The Good, Bad and Ugly of the Jets' Loss

The 27-10 loss to the Steelers brought back the questions about the offense

The nature of the NFL schedule makes it very hard not to overreact to what happens every Sunday. 

Blowing out the Bills 48-28 had plenty of people saying that the Jets' offense was written off too quickly and that the team was going to be better than the dire predictions emanating from every corner this offseason. Then came Sunday's 27-10 loss to the Steelers when the offense stagnated after the first two drives. 

Now it's back to what everyone expected in the first place. Memories of the first game mean nothing because the Jets couldn't compete against a good team on the road playing without two of their best defensive players. It's a compelling argument if you watched Mark Sanchez, who needed the help of penalties to move the team in the second half. 

In the macro view, though, the Jets are 1-1 after two weeks of the season. What's more, they won the game people expected them to win and lost the game people expected them to lose. 

The team needs to be better than it was on Sunday, on both offense and defense, but rushing to say that this is the team's real level is just as absurd as it was after they beat the Bills.
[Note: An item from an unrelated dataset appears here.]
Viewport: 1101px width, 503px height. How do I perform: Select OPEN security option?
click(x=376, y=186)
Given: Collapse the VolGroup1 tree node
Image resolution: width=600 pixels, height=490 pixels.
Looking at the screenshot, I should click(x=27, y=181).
There's a good bet that the final Jets team is going to be somewhere in the middle of these two results, with no real way of saying after two games which one they'll wind up resembling more. 
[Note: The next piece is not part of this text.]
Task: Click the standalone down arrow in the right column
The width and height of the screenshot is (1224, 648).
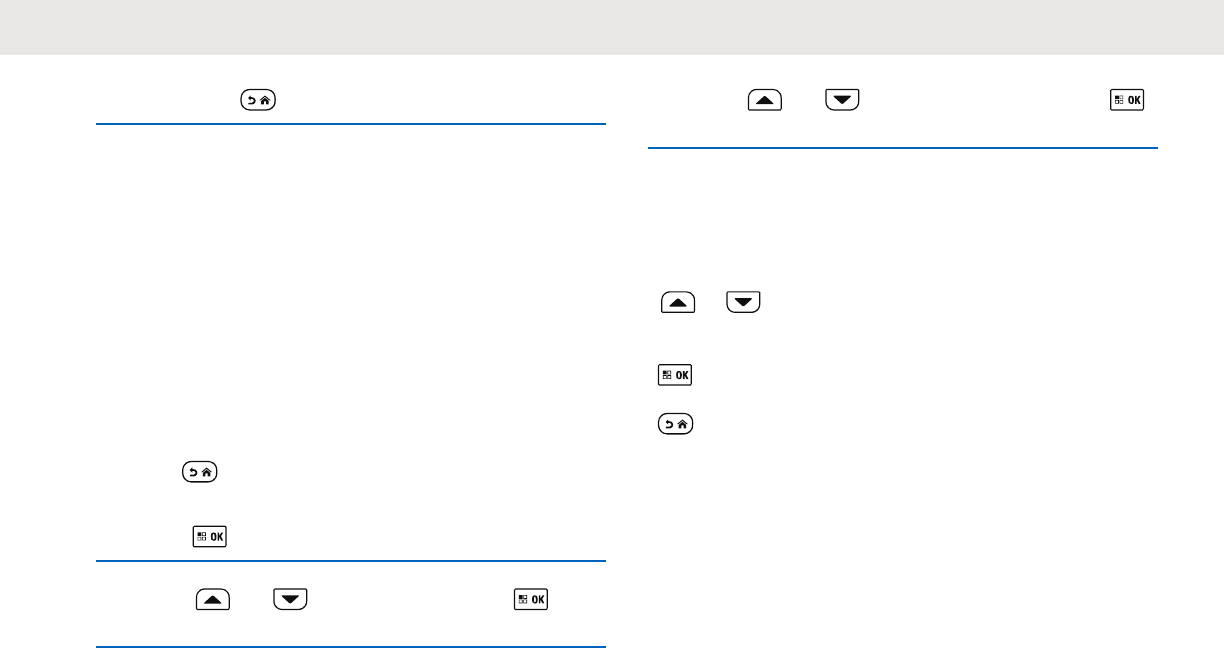Action: click(x=744, y=301)
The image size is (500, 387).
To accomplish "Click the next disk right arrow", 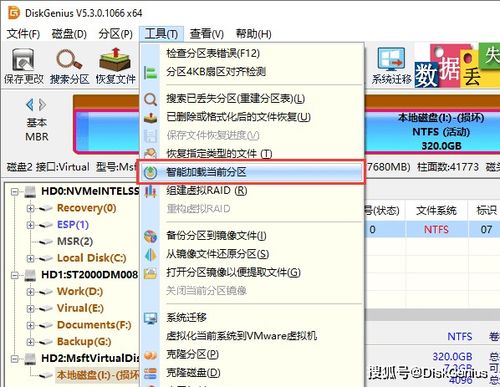I will point(42,105).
Here's the good, bad and ugly from Sunday's loss to consider while we wait for more evidence. 

UGLY: Sanchez had plenty of excuses for his dreadful second half performance. Receivers dropped balls, the offensive line broke down and he seemed a little off after taking a massive (unpenalized, although we'll get to the officials later) hit to the helmet from Steelers linebacker Lawrence Timmons. 

Those are excuses that the better quarterbacks of the league don't use, however, because they figure out a way to make things work. It might have just been a bad day, but it was too reminiscent of the worst version of Sanchez to feel comfortable.

GOOD: The Jets didn't lose because of Darrelle Revis' absence and their chances of winning might have actually improved without Bryan Thomas in the lineup. Garrett McIntyre started at outside linebacker and played very well in all phases of the game for the Jets, something that would be a nice addition to the defense going forward. 

BAD: LaRon Landry gives the Jets something they've been missing in terms of dynamism at safety, but his aggressiveness comes with a price. He picked up two personal fouls that helped the Steelers put points on the board Sunday, a habit which could be a real pain in a closer game. 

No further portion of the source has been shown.